First, I have a fairly large (geographically) network connected together over PTP wireless links. The links are routed with OSPF (no WDS/EOIP) and it works fairly well. For internet, all the sites route out the HQ internet connection which has a Sonicwall 3060 firewall. Two remote sites (HS & J) have internet connections and HQ has a second internet connection all for the purpose of site-to-site redundancy (internet traffic only routes out HQ’s primary internet connection) in the event a wireless link goes down.
Here is a simplified diagram for purposes of this conversation.
The wireless part had been working fine but I hadn’t configured redundancy. I opted for IPIP tunnels (J-to-HQ and HS-to-HQ) encrypted with IPSEC transport mode so I could run OSPF over them. That worked fine and I now have redundancy except for one problem… when traffic is routed over the IPIP tunnels I cannot use the internet at them. If I fail back to the wlan links it works fine. More specifically, I can ping out to the internet fine but HTTP web traffic doesn’t work. Sometimes it will pull a small part of the webpage but then it doesn’t load. All site to site traffic of all nature works fine including intranet HTTP traffic.
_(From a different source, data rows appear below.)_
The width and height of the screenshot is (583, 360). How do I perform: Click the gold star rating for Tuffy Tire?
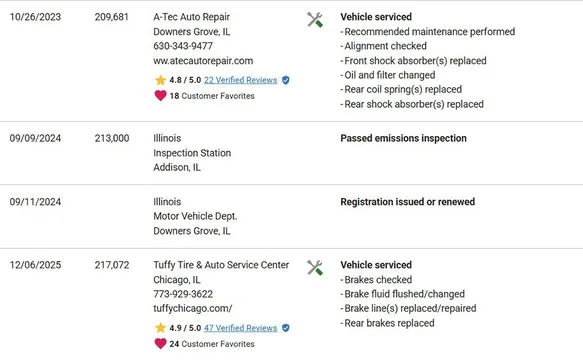click(160, 328)
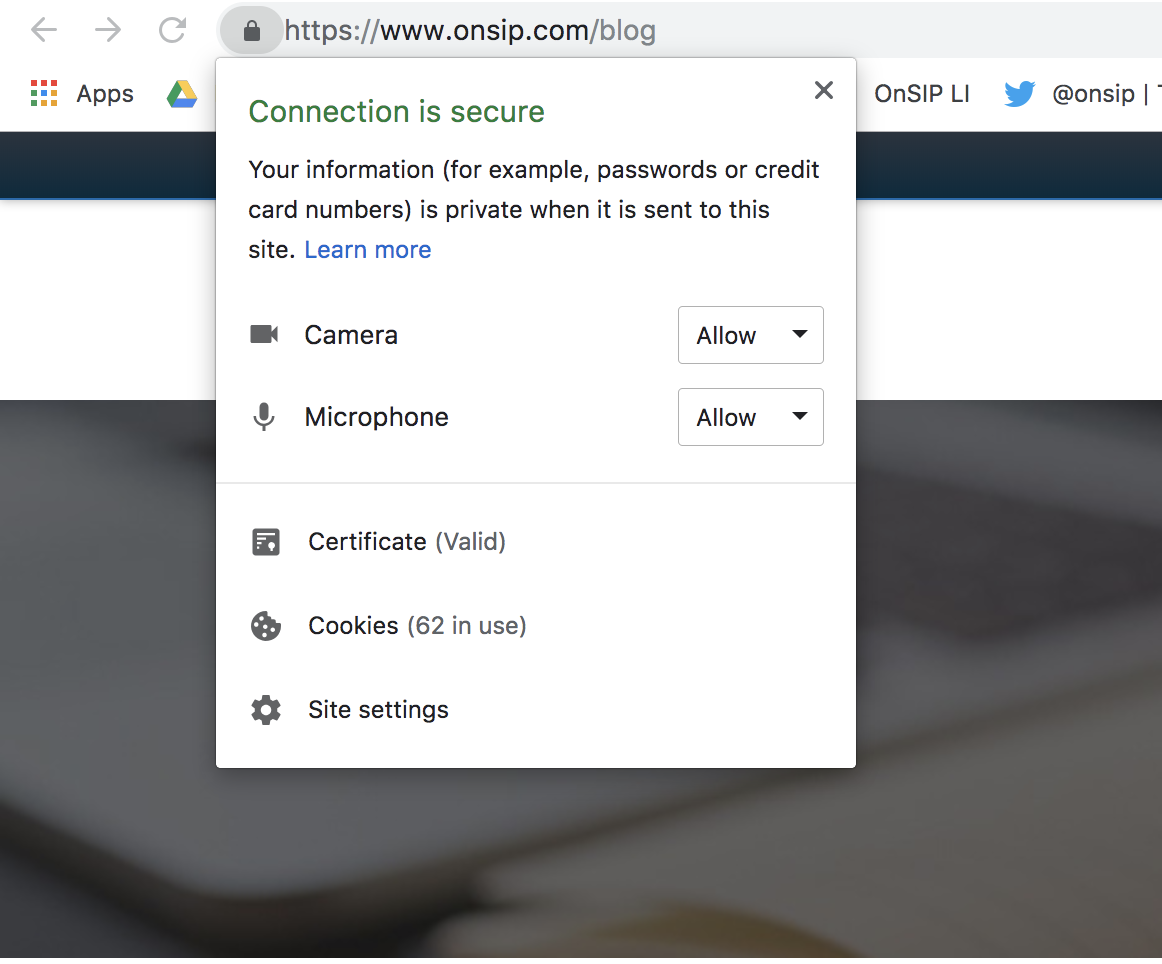This screenshot has width=1162, height=964.
Task: Open the Microphone Allow permission dropdown
Action: pos(750,417)
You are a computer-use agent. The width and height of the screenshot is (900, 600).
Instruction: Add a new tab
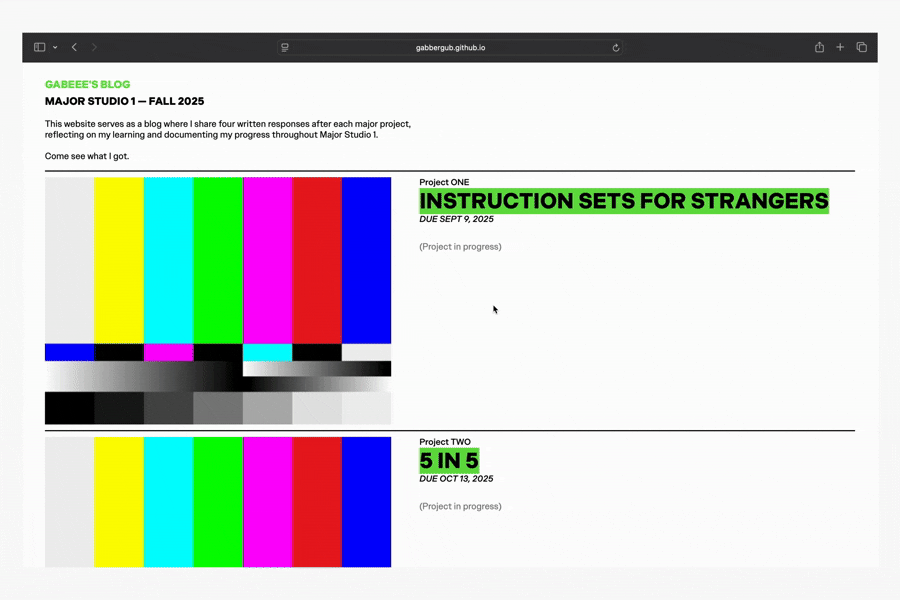click(x=840, y=47)
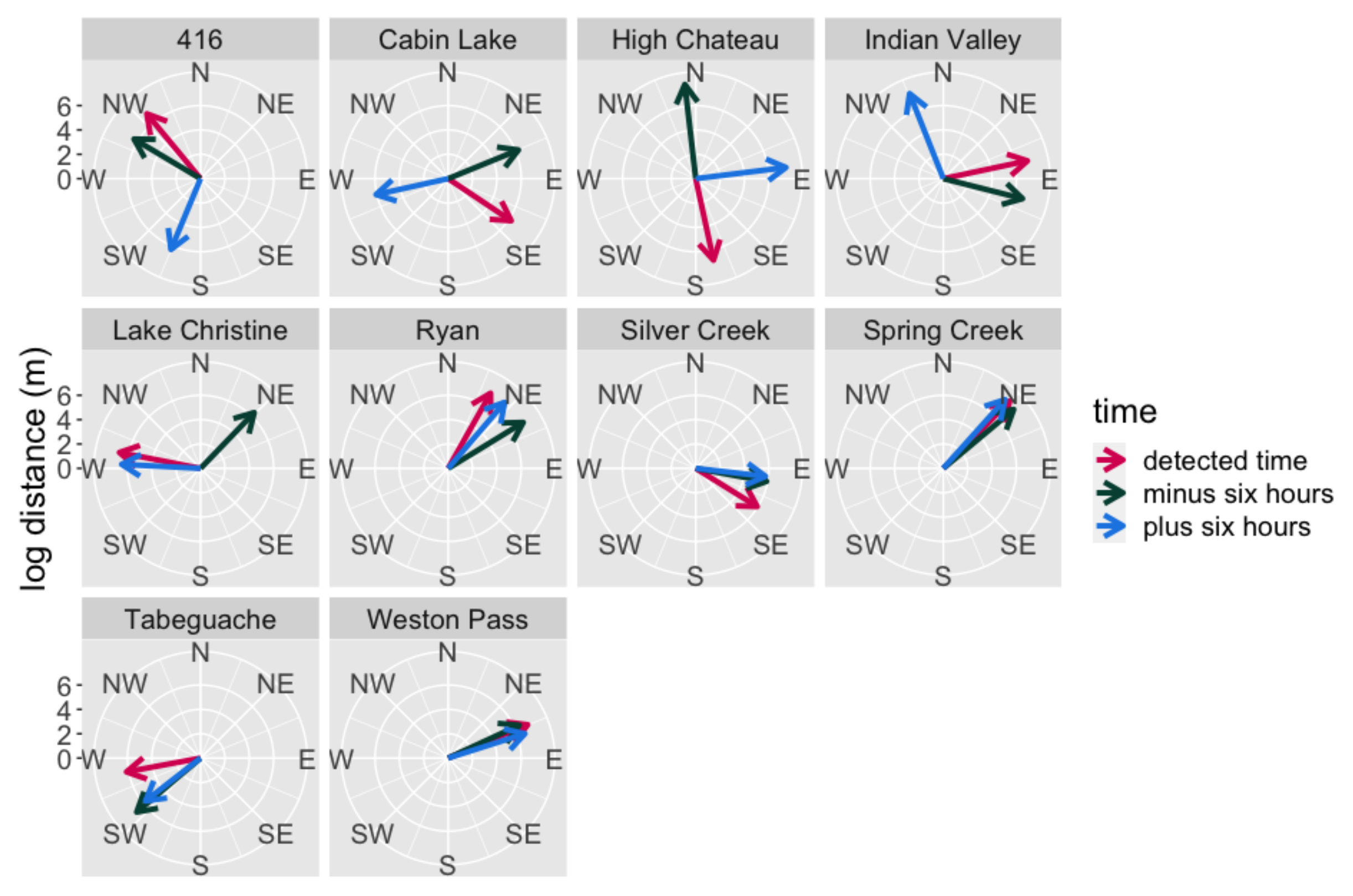Click the "minus six hours" legend label
Image resolution: width=1353 pixels, height=896 pixels.
click(1237, 494)
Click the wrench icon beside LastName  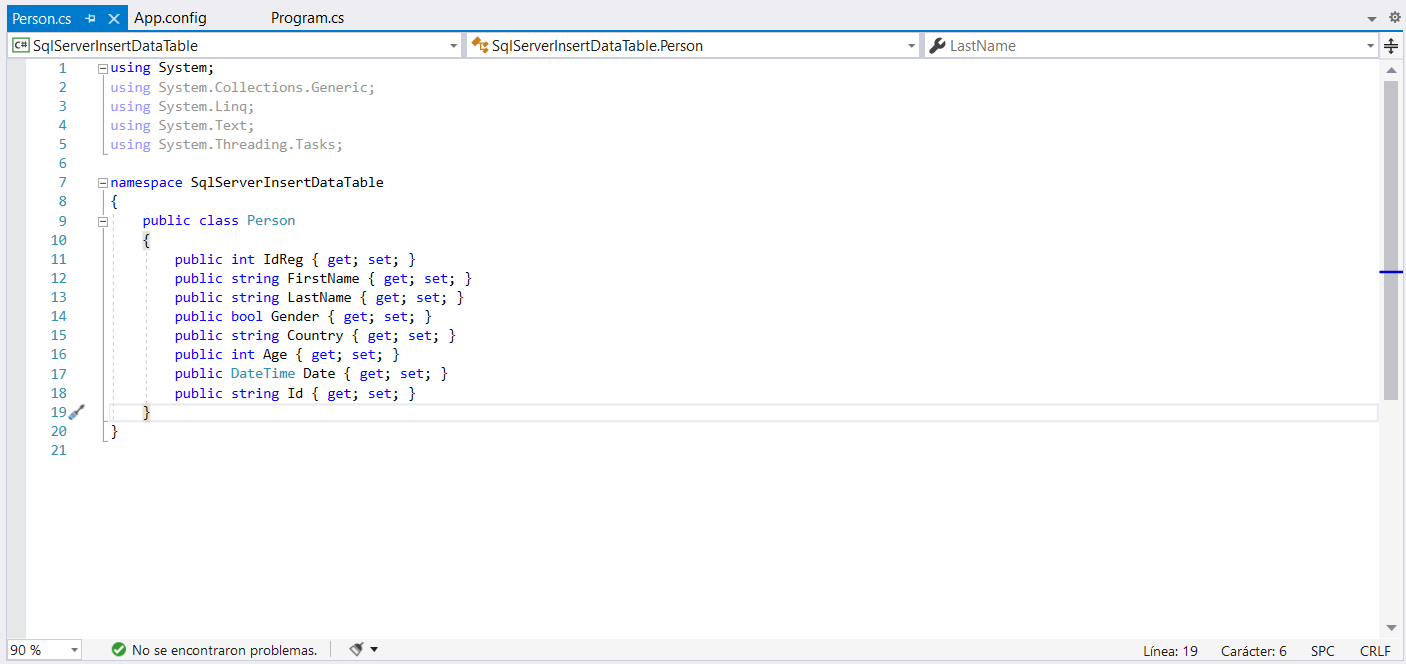pyautogui.click(x=937, y=46)
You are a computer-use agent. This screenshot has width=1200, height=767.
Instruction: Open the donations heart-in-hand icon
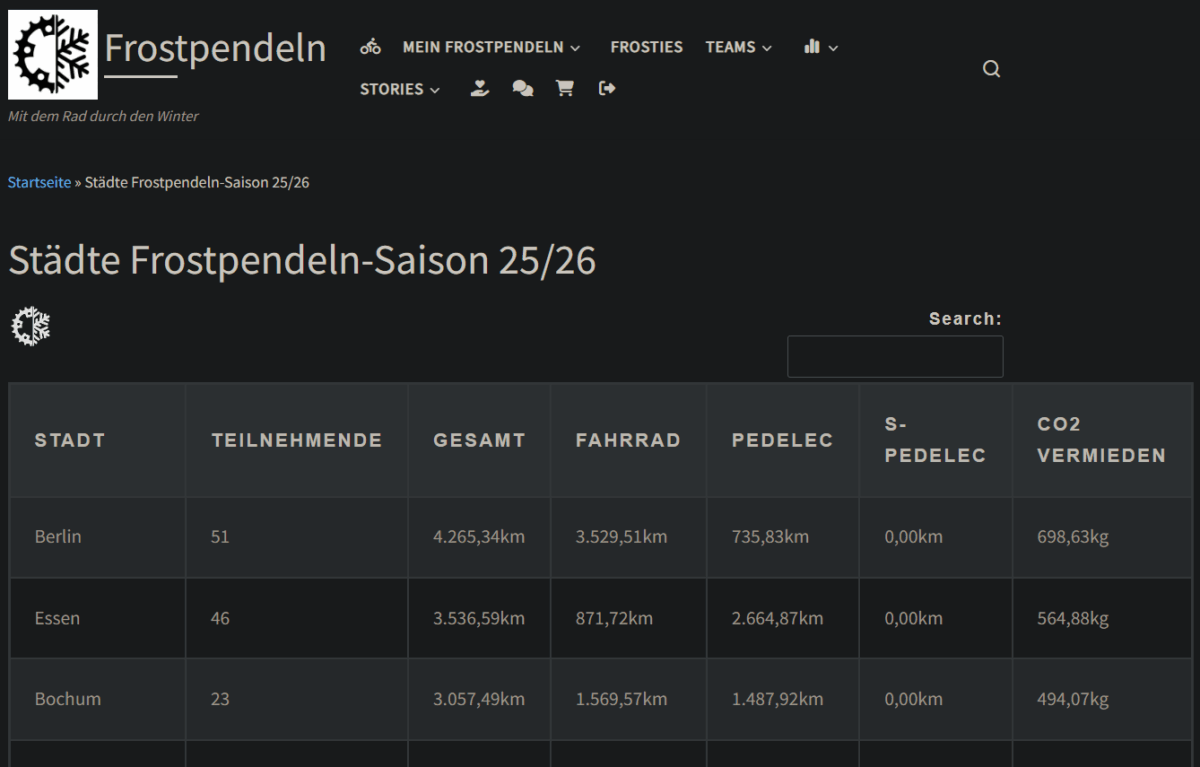[x=479, y=88]
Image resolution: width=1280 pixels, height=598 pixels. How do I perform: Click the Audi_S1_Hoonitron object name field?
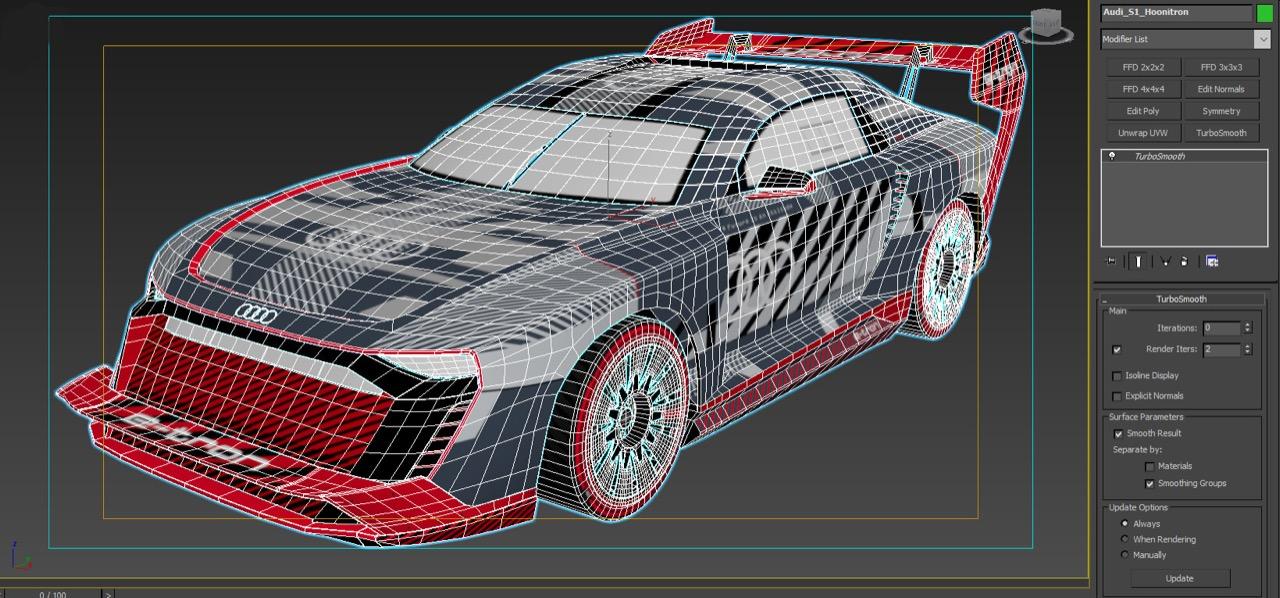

I feel like the 1480 MTU size is the problem (upsetting my sonicwall?) but I’m not sure. I tried all sorts of MTU settings changes to make it work but nothing helped.
Any ideas or suggestions on what to do or do differently? Switch to VPLS for the redundant links?
You should try to reduce the MTU size in the IPIP Tunnels.
MTU 1480 in the IPIP tunnel results in a 1500 Byte IP Packet (because of the duplicate IP Header).
This probably works fine with your internet connection. However, if you consider IPSEC ESP Overhead,
the resulting IP packet is larger than 1500 Bytes, and may be dropped anywhere in the transmission chain, rather than be fragmented.
From what I experienced with SonicWalls, they are very likely to silently drop stuff instead of fragmenting it or sending the corresponding
ICMP error back to the sender.
Try reducing the IPIP MTU to 1450 Bytes or less.
Also, add fitting Firewall Mangle Rules to adjust TCP MSS to 1410 (or, corresponding to whatever you set as IPIP MTU, even less),
so you don’t experience problems surfing the web.
Here are the overheads:
ESP in transport mode upper limit: 40 bytes
IPIP upper limit: 24 bytes
So you’d want an MTU of (1500 - 40 - 24) = 1436 bytes. Adjust this if you’re going to be doing stuff like NAT-T, where everything is mapped into UDP/4500 - if this number doesn’t work for you make sure you add up ALL the encapsulating protocols.
The TCP header is usually around 40 bytes. Adjust that to 64 just to be sure. Subtract that from the MTU, and set that as the MSS.